### [Exercise description]
The full data must be written out exactly, with every line included.

### [Materials provided]
********
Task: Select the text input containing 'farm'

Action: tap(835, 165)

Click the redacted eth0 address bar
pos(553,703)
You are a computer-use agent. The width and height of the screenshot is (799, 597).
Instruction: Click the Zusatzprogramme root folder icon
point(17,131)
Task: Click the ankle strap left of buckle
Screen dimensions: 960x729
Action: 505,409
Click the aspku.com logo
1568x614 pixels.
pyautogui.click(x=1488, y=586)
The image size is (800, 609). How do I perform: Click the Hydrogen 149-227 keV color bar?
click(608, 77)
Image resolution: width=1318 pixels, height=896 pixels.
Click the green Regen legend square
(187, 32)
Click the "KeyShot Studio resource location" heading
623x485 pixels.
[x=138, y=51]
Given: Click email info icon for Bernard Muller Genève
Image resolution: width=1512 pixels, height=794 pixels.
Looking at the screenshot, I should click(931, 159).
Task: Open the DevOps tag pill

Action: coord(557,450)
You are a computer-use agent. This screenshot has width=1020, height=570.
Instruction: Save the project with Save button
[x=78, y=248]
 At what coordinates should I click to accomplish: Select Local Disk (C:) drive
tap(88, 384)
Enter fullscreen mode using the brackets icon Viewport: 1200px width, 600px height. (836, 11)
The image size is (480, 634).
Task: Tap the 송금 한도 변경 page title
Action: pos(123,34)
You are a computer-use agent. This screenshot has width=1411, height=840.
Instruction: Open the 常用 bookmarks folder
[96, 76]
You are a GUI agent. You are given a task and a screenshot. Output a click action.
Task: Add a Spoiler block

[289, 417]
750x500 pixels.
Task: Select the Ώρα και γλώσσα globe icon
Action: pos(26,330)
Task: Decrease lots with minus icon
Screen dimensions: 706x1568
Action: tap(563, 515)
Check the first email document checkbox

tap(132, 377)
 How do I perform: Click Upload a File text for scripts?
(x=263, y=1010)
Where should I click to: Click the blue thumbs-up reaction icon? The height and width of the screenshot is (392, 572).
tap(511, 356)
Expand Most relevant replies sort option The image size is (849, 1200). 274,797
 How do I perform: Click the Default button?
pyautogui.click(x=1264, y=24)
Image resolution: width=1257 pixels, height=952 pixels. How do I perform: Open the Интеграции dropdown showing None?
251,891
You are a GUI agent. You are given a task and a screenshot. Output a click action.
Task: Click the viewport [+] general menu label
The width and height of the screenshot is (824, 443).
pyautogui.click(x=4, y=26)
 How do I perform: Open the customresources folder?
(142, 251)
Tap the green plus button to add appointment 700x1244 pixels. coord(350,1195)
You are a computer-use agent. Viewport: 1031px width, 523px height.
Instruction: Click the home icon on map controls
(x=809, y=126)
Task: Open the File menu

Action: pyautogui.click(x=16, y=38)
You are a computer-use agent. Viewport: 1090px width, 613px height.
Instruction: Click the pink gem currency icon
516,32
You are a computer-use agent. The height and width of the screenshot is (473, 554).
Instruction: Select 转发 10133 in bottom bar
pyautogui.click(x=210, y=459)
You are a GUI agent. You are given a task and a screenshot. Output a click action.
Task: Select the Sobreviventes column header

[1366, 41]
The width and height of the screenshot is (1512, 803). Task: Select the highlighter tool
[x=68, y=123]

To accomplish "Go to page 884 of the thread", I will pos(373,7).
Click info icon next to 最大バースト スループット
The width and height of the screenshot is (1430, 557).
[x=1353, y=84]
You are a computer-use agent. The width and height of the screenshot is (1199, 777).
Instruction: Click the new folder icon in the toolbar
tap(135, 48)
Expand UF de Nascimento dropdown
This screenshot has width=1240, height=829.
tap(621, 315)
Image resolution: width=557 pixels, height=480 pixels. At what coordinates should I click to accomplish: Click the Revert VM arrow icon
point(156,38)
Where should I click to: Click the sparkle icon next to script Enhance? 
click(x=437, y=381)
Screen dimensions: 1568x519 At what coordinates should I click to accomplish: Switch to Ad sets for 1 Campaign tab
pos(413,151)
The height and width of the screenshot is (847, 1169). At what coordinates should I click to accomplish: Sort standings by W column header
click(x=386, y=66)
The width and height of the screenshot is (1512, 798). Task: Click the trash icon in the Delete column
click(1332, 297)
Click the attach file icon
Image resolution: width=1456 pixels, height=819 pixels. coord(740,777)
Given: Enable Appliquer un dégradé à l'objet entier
********
### [Exercise response]
Task: Select the text input containing 'farm'

Action: tap(835, 165)

Click the redacted eth0 address bar
pos(553,703)
You are a computer-use agent. The width and height of the screenshot is (799, 597).
Instruction: Click the Zusatzprogramme root folder icon
point(17,131)
Task: Click the ankle strap left of buckle
Screen dimensions: 960x729
Action: 505,409
Click the aspku.com logo
1568x614 pixels.
pyautogui.click(x=1488, y=586)
The image size is (800, 609). How do I perform: Click the Hydrogen 149-227 keV color bar?
click(608, 77)
Image resolution: width=1318 pixels, height=896 pixels.
Click the green Regen legend square
(187, 32)
Click the "KeyShot Studio resource location" heading
623x485 pixels.
[x=138, y=51]
Given: Click email info icon for Bernard Muller Genève
Image resolution: width=1512 pixels, height=794 pixels.
Looking at the screenshot, I should click(931, 159).
Task: Open the DevOps tag pill

Action: coord(557,450)
You are a computer-use agent. This screenshot has width=1020, height=570.
Instruction: Save the project with Save button
[x=78, y=248]
 At what coordinates should I click to accomplish: Select Local Disk (C:) drive
tap(88, 384)
Enter fullscreen mode using the brackets icon Viewport: 1200px width, 600px height. (836, 11)
The image size is (480, 634).
Task: Tap the 송금 한도 변경 page title
Action: pos(123,34)
You are a computer-use agent. This screenshot has width=1411, height=840.
Instruction: Open the 常用 bookmarks folder
[96, 76]
You are a GUI agent. You are given a task and a screenshot. Output a click action.
Task: Add a Spoiler block

[289, 417]
750x500 pixels.
Task: Select the Ώρα και γλώσσα globe icon
Action: pos(26,330)
Task: Decrease lots with minus icon
Screen dimensions: 706x1568
Action: tap(563, 515)
Check the first email document checkbox

tap(132, 377)
 How do I perform: Click Upload a File text for scripts?
(x=263, y=1010)
Where should I click to: Click the blue thumbs-up reaction icon? The height and width of the screenshot is (392, 572).
tap(511, 356)
Expand Most relevant replies sort option The image size is (849, 1200). 274,797
 How do I perform: Click the Default button?
pyautogui.click(x=1264, y=24)
Image resolution: width=1257 pixels, height=952 pixels. How do I perform: Open the Интеграции dropdown showing None?
251,891
You are a GUI agent. You are given a task and a screenshot. Output a click action.
Task: Click the viewport [+] general menu label
The width and height of the screenshot is (824, 443).
pyautogui.click(x=4, y=26)
 How do I perform: Open the customresources folder?
(142, 251)
Tap the green plus button to add appointment 700x1244 pixels. coord(350,1195)
You are a computer-use agent. Viewport: 1031px width, 523px height.
Instruction: Click the home icon on map controls
(x=809, y=126)
Task: Open the File menu

Action: pyautogui.click(x=16, y=38)
You are a computer-use agent. Viewport: 1090px width, 613px height.
Instruction: Click the pink gem currency icon
516,32
You are a computer-use agent. The height and width of the screenshot is (473, 554).
Instruction: Select 转发 10133 in bottom bar
pyautogui.click(x=210, y=459)
You are a GUI agent. You are given a task and a screenshot. Output a click action.
Task: Select the Sobreviventes column header

[1366, 41]
The width and height of the screenshot is (1512, 803). Task: Select the highlighter tool
[x=68, y=123]

To accomplish "Go to page 884 of the thread", I will pos(373,7).
Click info icon next to 最大バースト スループット
The width and height of the screenshot is (1430, 557).
[x=1353, y=84]
You are a computer-use agent. The width and height of the screenshot is (1199, 777).
Instruction: Click the new folder icon in the toolbar
tap(135, 48)
Expand UF de Nascimento dropdown
This screenshot has width=1240, height=829.
tap(621, 315)
Image resolution: width=557 pixels, height=480 pixels. At what coordinates should I click to accomplish: Click the Revert VM arrow icon
point(156,38)
Where should I click to: Click the sparkle icon next to script Enhance? 
click(x=437, y=381)
Screen dimensions: 1568x519 At what coordinates should I click to accomplish: Switch to Ad sets for 1 Campaign tab
pos(413,151)
The height and width of the screenshot is (847, 1169). At what coordinates should I click to accomplish: Sort standings by W column header
click(x=386, y=66)
The width and height of the screenshot is (1512, 798). Task: Click the trash icon in the Delete column
click(1332, 297)
Click the attach file icon
Image resolution: width=1456 pixels, height=819 pixels. coord(740,777)
Given: Enable Appliquer un dégradé à l'objet entier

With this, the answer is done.